The purpose of Basel II, the second of the Basel Accords (which are recommendations on banking laws and regulations issued by the Basel Committee on Banking Supervision), was to create an international standard that banking regulators can use when creating regulations about how much capital needs to be reserved to guard against financial and operational risks. In essence, the goal was to reduce risk and insure trade even in the event that a series of major banks collapsed.

But did it, in fact, accomplish the exact opposite? In two recent articles in the financial times which addressed the current trade credit shortages that are threatening to throttle the global flow of goods, we see that “Basel II has become (an) obstacle to trade flows”. It seems that the Basel II charter imposes a significant increase in the risk weighting for this activity, relative to its predecessor. (This is scary. Physical goods HAVE a value and invoices to solvent companies result in receivables and trade credit loans make a lot more sense than business development loans to risky start-ups or bail-outs to big corporations that ARE NOT too big to fail in this economy).

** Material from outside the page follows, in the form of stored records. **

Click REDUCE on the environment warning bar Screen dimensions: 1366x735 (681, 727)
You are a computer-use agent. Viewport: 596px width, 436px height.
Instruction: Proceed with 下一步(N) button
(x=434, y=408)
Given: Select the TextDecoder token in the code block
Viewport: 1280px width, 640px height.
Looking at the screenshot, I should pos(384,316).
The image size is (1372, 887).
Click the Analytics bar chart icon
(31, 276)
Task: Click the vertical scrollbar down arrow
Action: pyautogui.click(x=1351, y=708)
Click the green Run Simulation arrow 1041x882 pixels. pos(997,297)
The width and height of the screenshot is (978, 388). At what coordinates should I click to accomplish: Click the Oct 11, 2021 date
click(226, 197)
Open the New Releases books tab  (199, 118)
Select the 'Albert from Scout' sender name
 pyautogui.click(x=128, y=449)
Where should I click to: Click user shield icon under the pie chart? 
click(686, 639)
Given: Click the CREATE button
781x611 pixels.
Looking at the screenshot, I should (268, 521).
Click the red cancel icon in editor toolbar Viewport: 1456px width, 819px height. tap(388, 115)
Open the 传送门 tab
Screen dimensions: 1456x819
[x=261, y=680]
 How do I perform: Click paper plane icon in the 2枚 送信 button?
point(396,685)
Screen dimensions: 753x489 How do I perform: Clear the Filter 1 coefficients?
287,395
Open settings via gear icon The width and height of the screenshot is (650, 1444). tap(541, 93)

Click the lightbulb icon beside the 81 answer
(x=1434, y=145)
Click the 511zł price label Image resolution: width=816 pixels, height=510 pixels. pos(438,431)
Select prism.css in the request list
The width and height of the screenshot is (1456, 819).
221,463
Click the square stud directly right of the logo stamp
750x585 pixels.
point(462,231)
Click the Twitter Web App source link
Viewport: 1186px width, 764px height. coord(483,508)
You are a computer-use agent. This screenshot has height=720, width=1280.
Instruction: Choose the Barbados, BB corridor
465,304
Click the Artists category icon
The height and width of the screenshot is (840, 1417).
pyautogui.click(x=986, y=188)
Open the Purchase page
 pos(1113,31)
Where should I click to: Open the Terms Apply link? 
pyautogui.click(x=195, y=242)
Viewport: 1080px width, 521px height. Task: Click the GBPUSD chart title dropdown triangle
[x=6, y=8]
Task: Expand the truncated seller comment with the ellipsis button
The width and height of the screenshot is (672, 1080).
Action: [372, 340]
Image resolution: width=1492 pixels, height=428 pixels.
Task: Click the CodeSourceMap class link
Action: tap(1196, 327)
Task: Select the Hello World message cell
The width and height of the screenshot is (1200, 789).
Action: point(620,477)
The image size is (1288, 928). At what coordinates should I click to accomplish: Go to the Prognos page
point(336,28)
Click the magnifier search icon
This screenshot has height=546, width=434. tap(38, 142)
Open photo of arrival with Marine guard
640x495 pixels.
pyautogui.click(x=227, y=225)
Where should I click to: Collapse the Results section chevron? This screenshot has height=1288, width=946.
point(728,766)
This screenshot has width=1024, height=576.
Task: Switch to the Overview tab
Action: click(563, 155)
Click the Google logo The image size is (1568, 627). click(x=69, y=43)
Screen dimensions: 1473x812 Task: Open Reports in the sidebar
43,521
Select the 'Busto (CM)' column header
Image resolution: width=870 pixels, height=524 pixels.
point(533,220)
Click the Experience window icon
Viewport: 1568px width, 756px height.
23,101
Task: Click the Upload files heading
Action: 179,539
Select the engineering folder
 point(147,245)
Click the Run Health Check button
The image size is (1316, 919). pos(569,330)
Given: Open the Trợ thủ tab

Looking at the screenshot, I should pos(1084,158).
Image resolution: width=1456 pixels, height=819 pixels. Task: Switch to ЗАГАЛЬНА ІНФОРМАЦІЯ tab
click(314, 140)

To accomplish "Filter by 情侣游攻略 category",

More specifically, the focus of Basel II on the “probability of default” of banks’ counterparts — which naturally increases during downturns — substantially exacerbates the negative effect of recessions on banks’ lending. In this context, Basel II has inadvertently become an obstruction to the very lifeblood of international trade. As a result, even though the “World Bank (is) urged to lift trade credit finance” by the primary global players in trade finance, until a review of the impact of Basel II implementation on lending activities is carried out and new recommendations are made, those companies that don’t take a different path to trade finance and start trading against accounts receivable on The Receivables Exchange (in the US) or Venture Finance (in the UK) are going to have a very rough road ahead.